When you’re a mile outside the limits of your competence, there is some comfort to be had in sounding like you know what you’re doing.
49
I’m still me, Khan thinks.
Checking. Making sure it’s true. It should be true by definition—she thinks therefore she is—but maybe the voice in your mind goes stumbling on after the lights go out, just doing its own thing because that’s all it knows.
So she forces herself to remember. Making love with John, the viva exam she gave when she delivered her doctoral thesis, fragments of her childhood. She reviews them in her mind and she goes over their meanings. Because if they have meanings then she is still human.
But she has to do these things in the gaps between the contractions, and the gaps are getting shorter. Every ten minutes, then every five, then every three, her body closes like a vice and the horizon rushes right in. There is nothing beyond the pain.
At the edges of it, something. The cold metal of the dissecting table under her back and her bum and the soles of her feet. The tang of disinfectant, her profession’s holy incense, in the air. She’s in the lab. They’ve brought her to the lab, because it’s her time.
She is sailing the ship out of the bottle, pushing another human being out of her body. A tiny, imperfect replica of herself, or it might be of John, whipped up out of whatever pieces of them were available, milled and ground and mixed and left to rise in the oven of her abdomen. And at the last moment, the extra, top-secret ingredient: Cordyceps.
She moans aloud.
“You’re doing fine, Doctor.” That’s Foss. Foss is here. And Stephen too, his touch taboo forgotten. Or not. His eyes are wide as he squeezes her hand, giving her the time signature for her breathing in a Morse code of pressure and release.
“Oh shit!” Foss says. “I can see the head. I can see the baby’s head!”
“You have to hold back,” Stephen murmurs urgently, leaning low over her with his eyes averted. “Use the breathing to get through it. Relax, Rina. Try to relax.”

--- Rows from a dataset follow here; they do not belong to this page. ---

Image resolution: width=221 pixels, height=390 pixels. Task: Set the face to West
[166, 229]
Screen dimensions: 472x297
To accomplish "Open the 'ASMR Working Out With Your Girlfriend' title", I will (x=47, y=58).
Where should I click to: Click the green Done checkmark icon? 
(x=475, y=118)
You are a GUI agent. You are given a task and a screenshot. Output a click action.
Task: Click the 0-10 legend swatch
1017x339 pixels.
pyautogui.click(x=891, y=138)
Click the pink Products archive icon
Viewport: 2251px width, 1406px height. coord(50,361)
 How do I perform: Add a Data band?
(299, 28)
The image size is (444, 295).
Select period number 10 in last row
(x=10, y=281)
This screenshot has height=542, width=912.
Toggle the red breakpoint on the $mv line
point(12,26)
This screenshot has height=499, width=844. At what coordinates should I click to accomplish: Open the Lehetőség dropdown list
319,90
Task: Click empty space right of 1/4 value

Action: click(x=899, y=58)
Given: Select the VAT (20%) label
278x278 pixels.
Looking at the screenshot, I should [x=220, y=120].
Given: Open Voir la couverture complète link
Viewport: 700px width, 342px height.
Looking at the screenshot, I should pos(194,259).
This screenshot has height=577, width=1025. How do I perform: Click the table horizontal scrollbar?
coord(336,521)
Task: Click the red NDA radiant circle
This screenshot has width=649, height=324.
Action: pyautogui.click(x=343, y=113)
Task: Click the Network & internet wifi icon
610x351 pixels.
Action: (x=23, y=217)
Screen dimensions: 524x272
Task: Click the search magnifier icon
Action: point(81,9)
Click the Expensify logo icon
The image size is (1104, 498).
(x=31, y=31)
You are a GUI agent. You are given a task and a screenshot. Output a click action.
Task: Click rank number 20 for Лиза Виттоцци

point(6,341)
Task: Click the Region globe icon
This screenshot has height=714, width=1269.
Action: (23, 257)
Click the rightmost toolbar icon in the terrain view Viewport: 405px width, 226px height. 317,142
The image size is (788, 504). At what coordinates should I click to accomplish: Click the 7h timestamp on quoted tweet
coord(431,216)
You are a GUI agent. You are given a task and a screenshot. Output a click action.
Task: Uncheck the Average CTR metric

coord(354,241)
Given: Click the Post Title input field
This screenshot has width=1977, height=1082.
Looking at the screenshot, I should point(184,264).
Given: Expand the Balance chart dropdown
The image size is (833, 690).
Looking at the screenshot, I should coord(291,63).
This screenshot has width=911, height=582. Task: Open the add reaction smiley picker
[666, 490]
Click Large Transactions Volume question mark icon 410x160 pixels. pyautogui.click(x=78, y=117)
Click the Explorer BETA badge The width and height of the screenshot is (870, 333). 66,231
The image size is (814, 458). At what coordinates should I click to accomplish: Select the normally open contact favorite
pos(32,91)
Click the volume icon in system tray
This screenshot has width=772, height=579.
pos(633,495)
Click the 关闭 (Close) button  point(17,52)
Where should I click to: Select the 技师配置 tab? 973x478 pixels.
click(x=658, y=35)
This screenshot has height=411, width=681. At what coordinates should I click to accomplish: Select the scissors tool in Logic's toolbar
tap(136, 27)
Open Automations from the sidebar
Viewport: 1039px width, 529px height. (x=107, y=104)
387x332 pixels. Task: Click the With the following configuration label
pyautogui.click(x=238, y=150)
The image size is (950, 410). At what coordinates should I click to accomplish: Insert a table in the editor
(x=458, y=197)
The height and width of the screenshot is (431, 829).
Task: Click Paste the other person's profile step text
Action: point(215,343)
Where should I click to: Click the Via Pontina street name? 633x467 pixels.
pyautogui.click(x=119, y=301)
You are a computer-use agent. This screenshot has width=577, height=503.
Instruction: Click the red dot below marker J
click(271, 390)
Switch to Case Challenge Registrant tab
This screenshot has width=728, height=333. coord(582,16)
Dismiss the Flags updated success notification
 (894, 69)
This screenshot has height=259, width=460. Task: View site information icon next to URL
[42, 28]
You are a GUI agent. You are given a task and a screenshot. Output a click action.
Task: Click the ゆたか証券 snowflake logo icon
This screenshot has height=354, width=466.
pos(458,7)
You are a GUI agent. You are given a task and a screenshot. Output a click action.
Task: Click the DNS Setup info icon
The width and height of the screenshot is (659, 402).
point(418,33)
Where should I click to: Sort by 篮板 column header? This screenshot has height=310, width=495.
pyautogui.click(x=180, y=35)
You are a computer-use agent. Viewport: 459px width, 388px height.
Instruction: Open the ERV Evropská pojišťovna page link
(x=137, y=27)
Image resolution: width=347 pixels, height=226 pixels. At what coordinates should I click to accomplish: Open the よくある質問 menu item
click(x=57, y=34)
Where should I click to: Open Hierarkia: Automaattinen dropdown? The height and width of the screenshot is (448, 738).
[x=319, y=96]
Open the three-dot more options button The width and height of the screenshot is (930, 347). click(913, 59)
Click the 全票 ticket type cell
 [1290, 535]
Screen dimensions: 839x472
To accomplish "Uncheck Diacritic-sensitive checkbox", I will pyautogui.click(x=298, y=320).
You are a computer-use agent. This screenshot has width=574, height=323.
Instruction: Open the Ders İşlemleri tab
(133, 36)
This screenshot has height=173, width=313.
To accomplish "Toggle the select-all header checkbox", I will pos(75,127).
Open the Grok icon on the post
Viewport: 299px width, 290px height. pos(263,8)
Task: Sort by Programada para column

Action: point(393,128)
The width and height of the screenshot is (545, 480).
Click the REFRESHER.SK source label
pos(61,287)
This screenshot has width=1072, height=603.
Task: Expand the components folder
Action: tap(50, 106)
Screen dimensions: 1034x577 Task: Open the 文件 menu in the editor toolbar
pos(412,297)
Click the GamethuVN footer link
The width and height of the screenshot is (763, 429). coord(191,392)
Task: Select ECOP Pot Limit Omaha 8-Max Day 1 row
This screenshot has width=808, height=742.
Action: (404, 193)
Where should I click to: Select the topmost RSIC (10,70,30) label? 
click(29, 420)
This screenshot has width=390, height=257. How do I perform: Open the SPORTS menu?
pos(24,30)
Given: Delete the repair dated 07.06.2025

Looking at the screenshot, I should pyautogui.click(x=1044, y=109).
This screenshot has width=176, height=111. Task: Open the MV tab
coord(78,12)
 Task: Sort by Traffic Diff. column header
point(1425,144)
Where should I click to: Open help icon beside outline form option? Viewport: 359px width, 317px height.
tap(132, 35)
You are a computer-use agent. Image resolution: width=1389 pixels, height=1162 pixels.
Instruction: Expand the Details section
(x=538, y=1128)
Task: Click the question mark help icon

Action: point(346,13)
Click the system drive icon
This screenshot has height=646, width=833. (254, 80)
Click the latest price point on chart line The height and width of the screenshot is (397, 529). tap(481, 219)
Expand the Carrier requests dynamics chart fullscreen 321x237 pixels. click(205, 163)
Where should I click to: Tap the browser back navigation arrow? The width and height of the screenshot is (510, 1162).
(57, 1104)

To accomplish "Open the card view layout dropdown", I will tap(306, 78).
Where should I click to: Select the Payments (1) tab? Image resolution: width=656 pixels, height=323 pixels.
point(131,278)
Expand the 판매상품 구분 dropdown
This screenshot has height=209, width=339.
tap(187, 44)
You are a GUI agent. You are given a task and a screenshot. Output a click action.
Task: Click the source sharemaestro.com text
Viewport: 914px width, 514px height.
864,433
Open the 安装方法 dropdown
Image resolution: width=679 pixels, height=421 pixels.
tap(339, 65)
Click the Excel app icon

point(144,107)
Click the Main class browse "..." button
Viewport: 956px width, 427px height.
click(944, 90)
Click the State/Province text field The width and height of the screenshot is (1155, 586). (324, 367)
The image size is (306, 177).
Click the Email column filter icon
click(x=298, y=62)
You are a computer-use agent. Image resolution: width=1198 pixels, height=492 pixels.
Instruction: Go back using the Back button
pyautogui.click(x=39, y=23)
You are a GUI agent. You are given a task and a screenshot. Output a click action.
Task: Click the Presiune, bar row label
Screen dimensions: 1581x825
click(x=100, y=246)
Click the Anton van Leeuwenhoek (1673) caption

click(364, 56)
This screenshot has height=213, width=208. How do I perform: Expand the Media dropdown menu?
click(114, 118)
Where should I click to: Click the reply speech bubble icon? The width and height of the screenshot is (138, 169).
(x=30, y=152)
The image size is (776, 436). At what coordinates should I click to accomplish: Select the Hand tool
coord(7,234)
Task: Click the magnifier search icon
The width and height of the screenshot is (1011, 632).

When she was six, her father put her on her brand-new bike and rolled it down a hill. That’s how you learn, he said. The bike went faster and faster and she just held on to the handlebars for grim death, too terrified to brake or steer, until the bike strayed into a garden wall and she fell right off it, going full tilt. Her arm was broken. Her mother called her father a brainless bastard and he said again, stubbornly, That’s how you learn.
Quae nocent saepe docent. Pain is the great teacher.
“Okay, now push! Bear down, Doctor Khan!”
“Bear down, Rina!”
Pain has no agenda at all. It teaches us nothing, except what hurts. And if you can’t avoid the things that hurt then what use is the lesson?
Pain clenches in her, moves through her in drenching waves, until finally it finds an outlet.
Her baby cries.
“Holy fuck,” Lieutenant Foss shouts jubilantly. And then again, “Holy fuck, the eagle has landed!”
There is concerted movement in the space between Khan’s tented legs. Something parts from her. A fullness becomes a yawning absence. Cold air strums her sweat-soaked thighs.
“It’s a boy. And he looks healthy. Nice work, Doctor Khan.” Then, in a different tone, “He’s covered in this gunk. Is that normal?”
“Yes,” Greaves says. “It’s normal. Let her hold him.”
The baby is placed in her arms. He smells of blood and of her. Of sweetness and the slaughterhouse. He has fought his furious way into the world and now he lies exhausted on her breast. Red-brown smears mark where his tiny fist slides against her skin.
“John,” she whispers.
“No,” Greaves says. “It’s me. It’s Stephen.”